AM: One of the greatest attributes of thrillers, that last bit. What if your dad was, say, a plumber or gym teacher… How different might your stories be?
KM: Probably very. When I wrote my first novel, I chose the thriller genre not only because I was a fan but because of my family history with law enforcement. They say write what you know and I took that to heart. If I’d come from a plumbing family, I may well have written about that.
AM: Was your upbringing as exciting as movies and our imaginations make it out to be? (If not, please less us down gently…)
KM: It might be close. I was having dinner with my father in London when his deputy came in and told him that a plane had gone down and they needed to get to a little town called Lockerbie right away. I’ve had drinks with a guy who, by law, can’t be photographed. I’ve heard first person accounts of gunfights that actually involved monkeys.

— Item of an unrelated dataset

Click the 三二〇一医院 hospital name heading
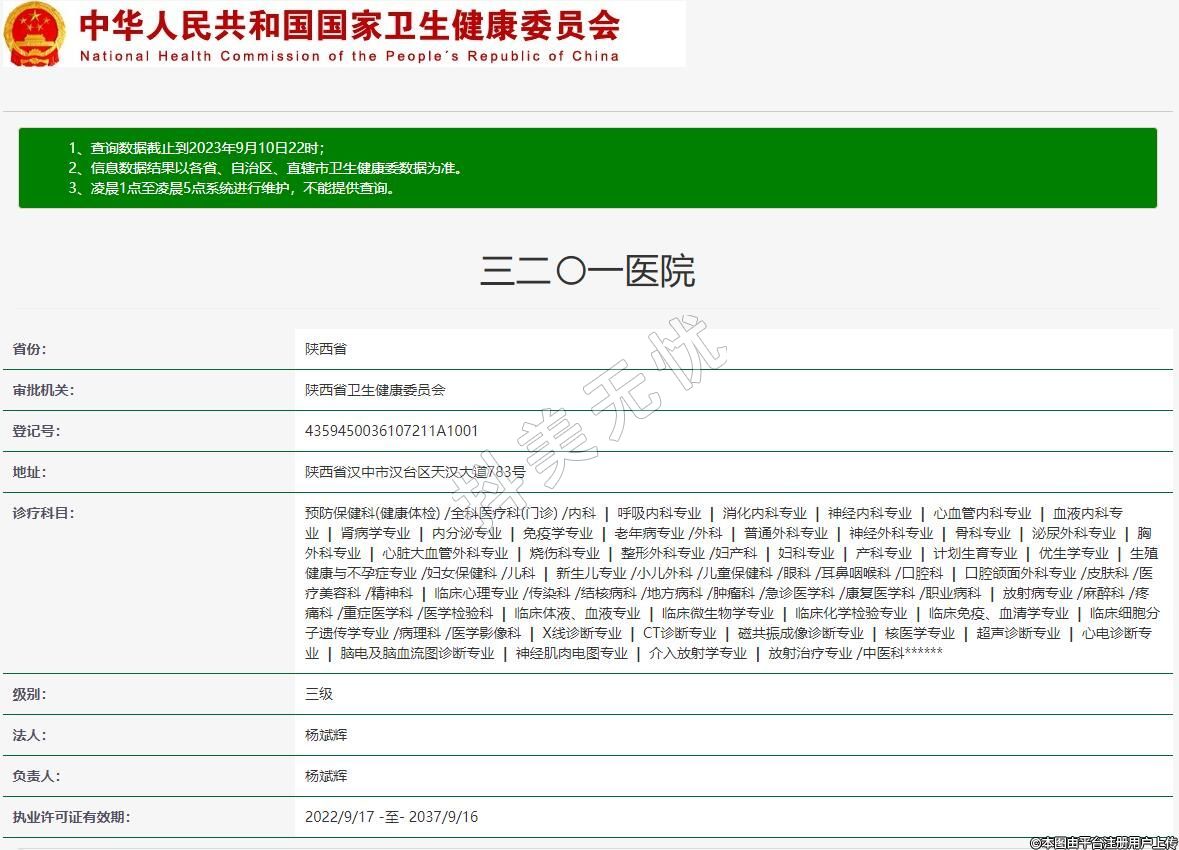The image size is (1179, 850). [x=588, y=271]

AM: I hope the monkeys weren’t hurt! Wait—don’t tell me… What do you enjoy most about writing?
KM: It gives me an excuse to completely geek out on subjects that interest me. I’m not sure that expertise in areas like the tobacco industry, oil extraction, and the genetics of aging are very useful in the real world, but I love that stuff.
AM: And the downsides?
KM: It’s an industry in constant turmoil and that turmoil is getting more violent every day. I’ve written a lot of books and there’s never been a single one that I didn’t think would be my last. It’s a little nerve wracking if writing is how you pay the mortgage.
AM: Yes, I’d prefer such danger stay on the page… What are you most proud of career-wise?

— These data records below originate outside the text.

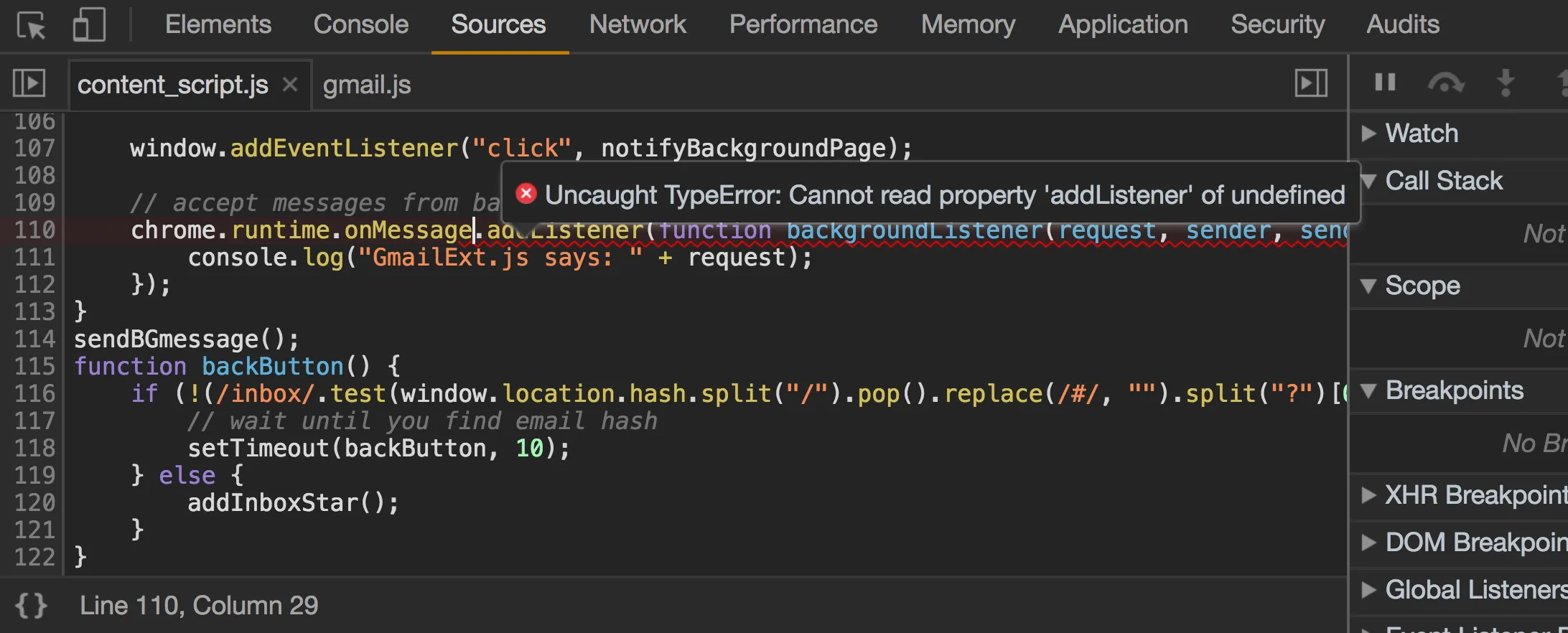Click line number 110 in gutter
The height and width of the screenshot is (633, 1568).
[34, 230]
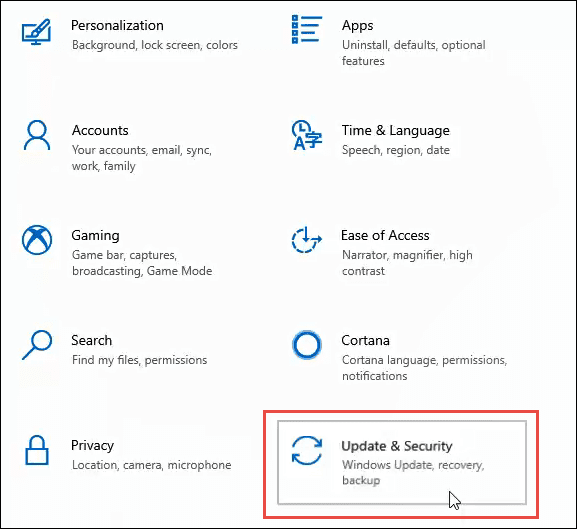Open the Gaming Xbox logo icon

(x=37, y=240)
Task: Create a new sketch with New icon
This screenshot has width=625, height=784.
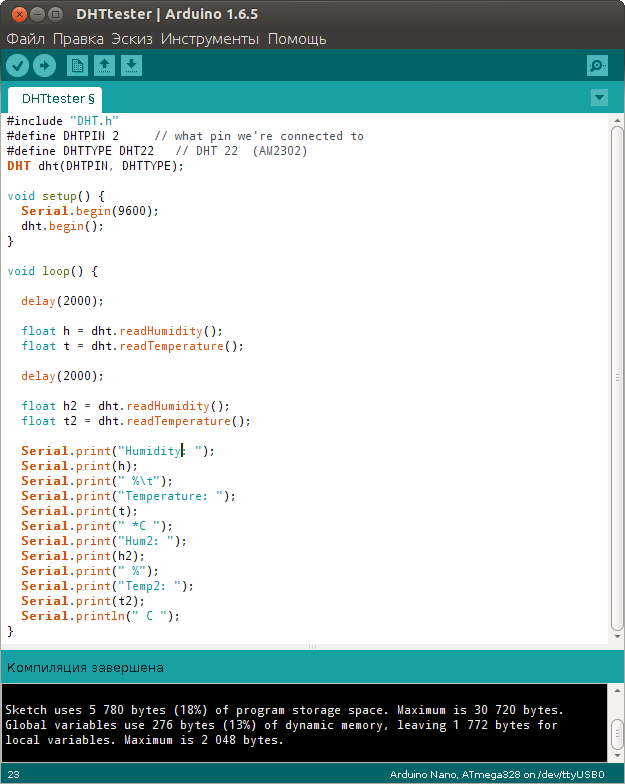Action: 77,66
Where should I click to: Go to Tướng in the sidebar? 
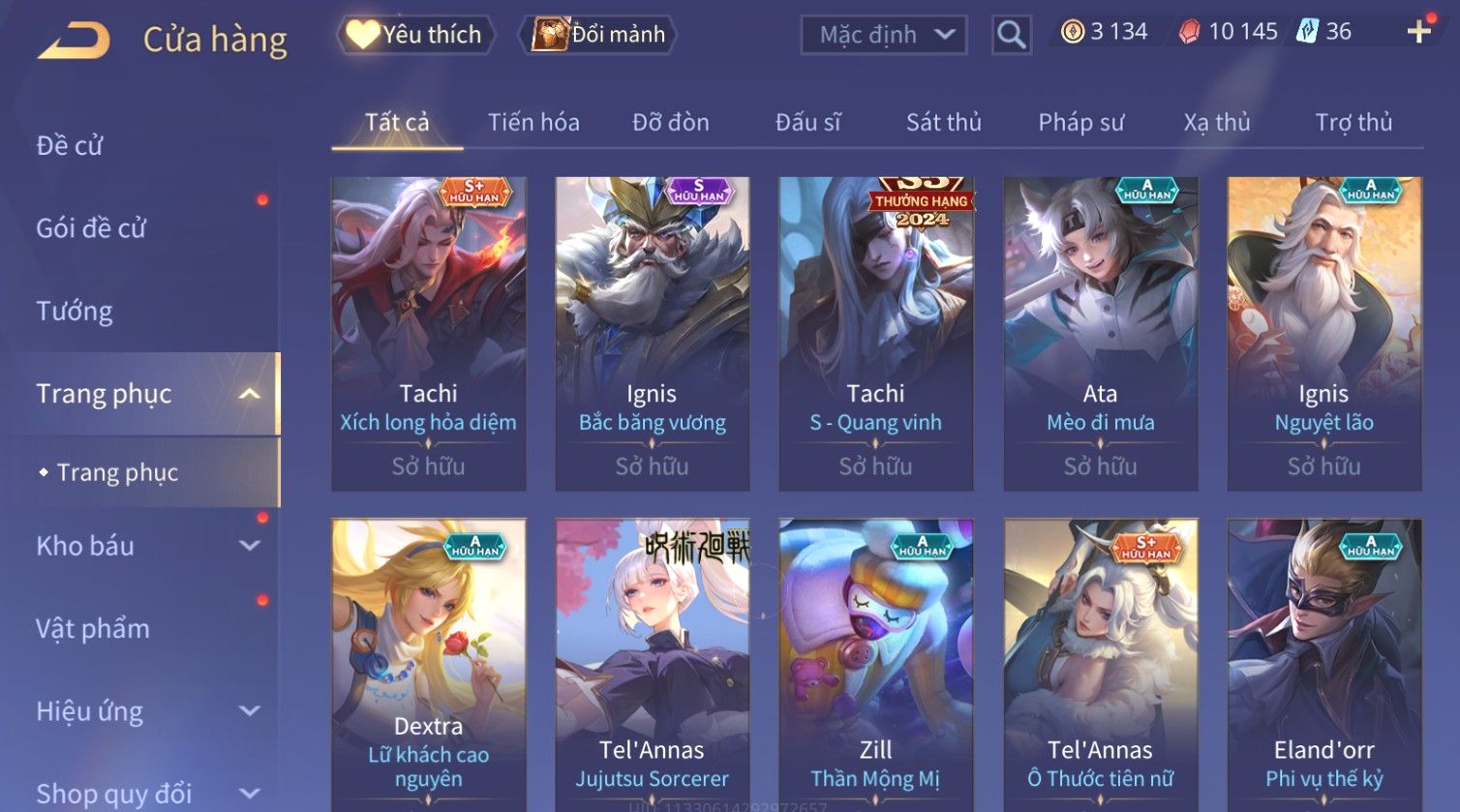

KM: That’s a tough question. I think maybe the effort I put into each book. I tend to sweat over every line, every fact, and every character. Hopefully, it shows.
AM: It absolutely does. The Immortalists is your twelfth novel, correct? What’s next in the pipeline?
KM: Somewhere around there—enough that you wouldn’t want to lift them all at once. Next up is a new Ludlum book. It’s an opportunity to explore the progressing science of man/machine integration, something that’s accelerating quickly and will have a lot of impact in the next quarter century.
AM: Any advice for up-and-coming novelists?
KM: I don’t know, it’s hard to even keep up with what’s going on in the industry from one day to the next. My best piece of advice is to not get into the business with the idea that you’re going to make a million dollars or even a living. Write because you love it.
AM: (Note to self: Stock up on Top Ramen. Er, rice, bananas and beans…) Great advice. Thanks so much for taking the time to answer my questions. On behalf of my friends and readers, I wish you all possible success.
If you’ve read The Immortalists, what did you think? Any thoughts to share with Kyle? What do you love most about writing?